Records provided ->
_ _ _

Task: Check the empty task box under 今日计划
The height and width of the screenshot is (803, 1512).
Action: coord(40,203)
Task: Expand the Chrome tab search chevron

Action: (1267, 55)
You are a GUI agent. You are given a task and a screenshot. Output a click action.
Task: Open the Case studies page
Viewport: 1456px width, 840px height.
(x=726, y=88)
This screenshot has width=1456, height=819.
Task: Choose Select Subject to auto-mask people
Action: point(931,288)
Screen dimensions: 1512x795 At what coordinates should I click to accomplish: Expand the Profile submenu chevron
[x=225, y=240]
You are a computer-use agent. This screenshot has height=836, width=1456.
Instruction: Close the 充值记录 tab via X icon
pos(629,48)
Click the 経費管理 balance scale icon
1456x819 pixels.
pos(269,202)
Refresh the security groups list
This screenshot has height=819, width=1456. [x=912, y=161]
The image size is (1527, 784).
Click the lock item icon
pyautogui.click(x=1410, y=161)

_ _ _

Task instructions -> Only lines that contain "agent" are needed, so copy each of them from the data.

Answer to this problem ->
You are a GUI agent. You are given a task and a screenshot. Output a click action.
You are a computer-use agent. This screenshot has height=836, width=1456.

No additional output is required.